Pretty soon, 50 pages turned into 100, then 150, then 200, then 250. One step, one word, one photo at a time.
What Took the Most Amount of Time?
I must admit that most of my time has been spent on editing the “bookmarks” that link the names of plants and animals to their
photographs in the book. This is, in my opinion, a deficiency in the iBook Author software. I cannot link the actual photograph or its caption to a word in the text. I can only link a word in the text to another word. So what I have done is link the word or phrase, for example, “ghost orchid” where ever it occurs in the text, to another word on the same page where the photo of a ghost orchid is shown. This means that every time a change is made in wording, organization, size of photograph, etc., the page where the bookmark word exists might shift from the page where the photograph is. So I recompile the book over and over and check like a reader would do to make sure when he clicks or touches a highlighted word, for example, “slash pine,” he is taken to a picture of a slash pine. And there are hundreds of highlighted animals and plants in the book.

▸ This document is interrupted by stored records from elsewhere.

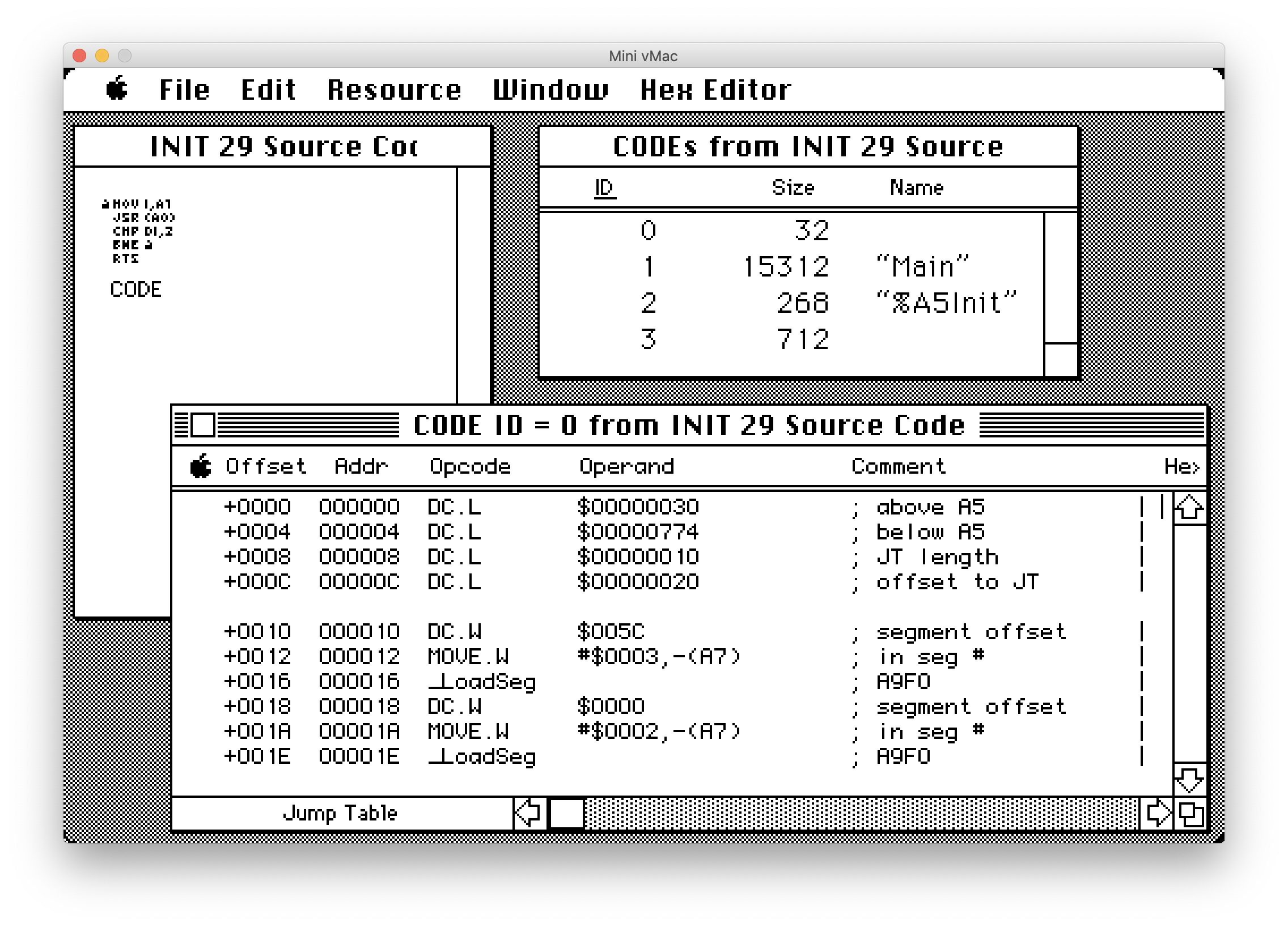Open the Resource menu
This screenshot has width=1288, height=927.
pos(394,90)
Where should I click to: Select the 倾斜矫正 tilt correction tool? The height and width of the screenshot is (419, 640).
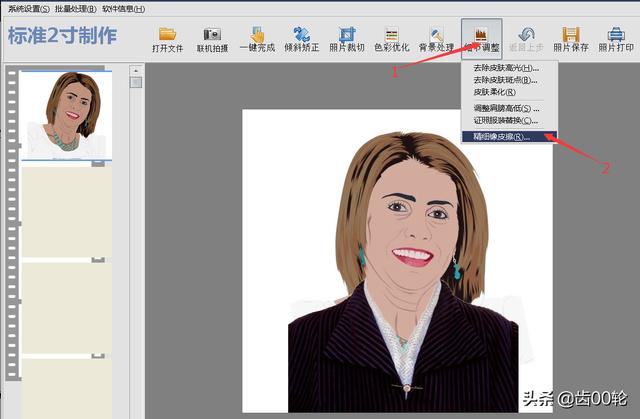click(x=301, y=38)
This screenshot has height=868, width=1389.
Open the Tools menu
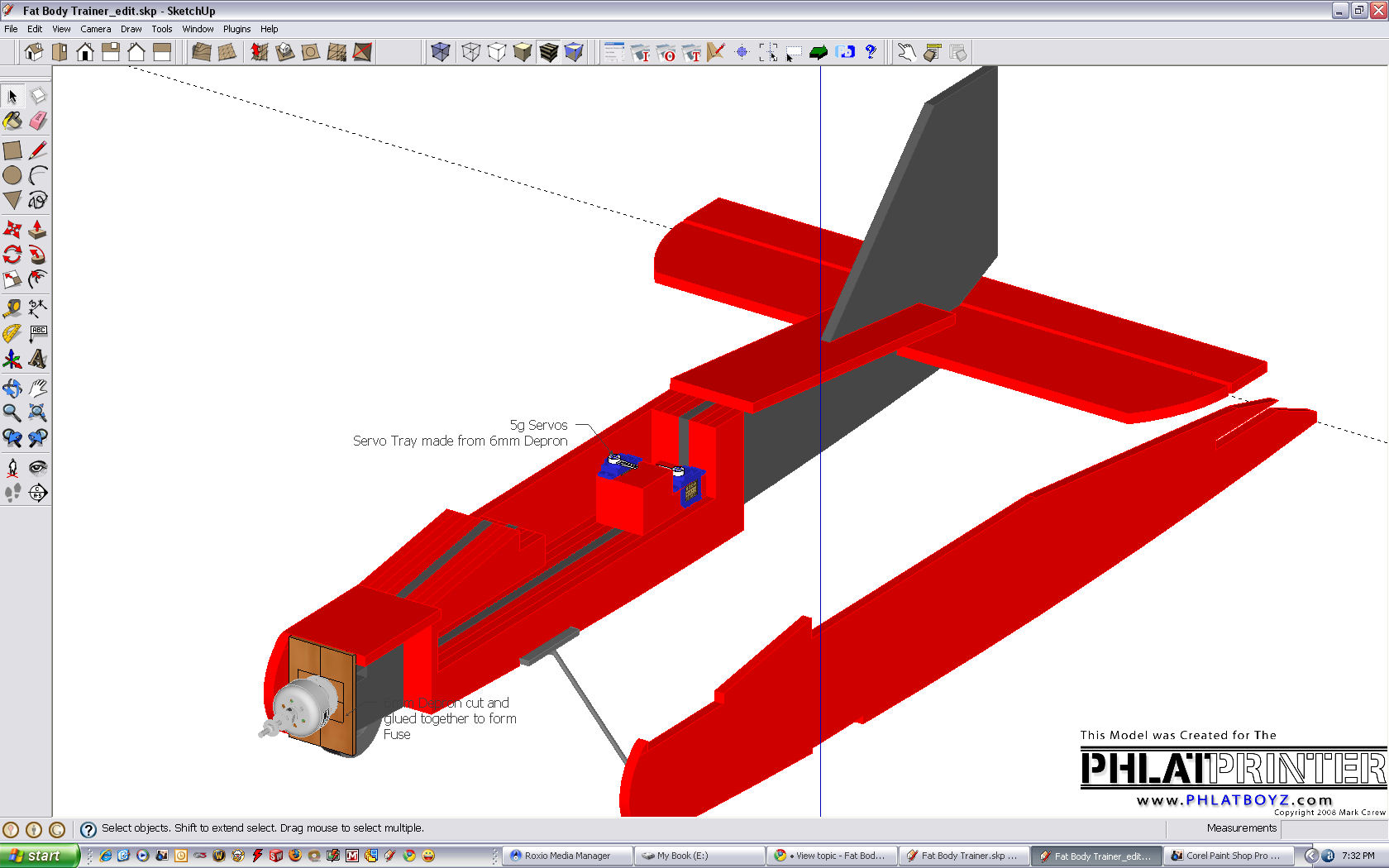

Did You Do Everything Yourself?
No, I paid a professional graphics artist to produce the cover. I used many more photos than DH took most with Creative Commons licenses, but some snagged by their generous artists. I also used bird sounds from Xeno-Canto.org, Creative Commons commercial use allowed by Jonathan Jongsma.
DH also edited the text, helped with layout, and general management.
I have asked for volunteer readers and beta testers to see if they like the experience on their iPads and/or Macs. I hope that they can use the guide in the field to check out the bird or plant as they encounter it in the ‘Glades and that the guide is not too slow to use on their iPads. I ask any of my readers to volunteer, remembering that I need readers that have some type of Apple device to test it out. If this goes well, we’ll go live on iTunes for wider distribution.
Any thoughts or suggestions? Are any of you in the middle of a publication project?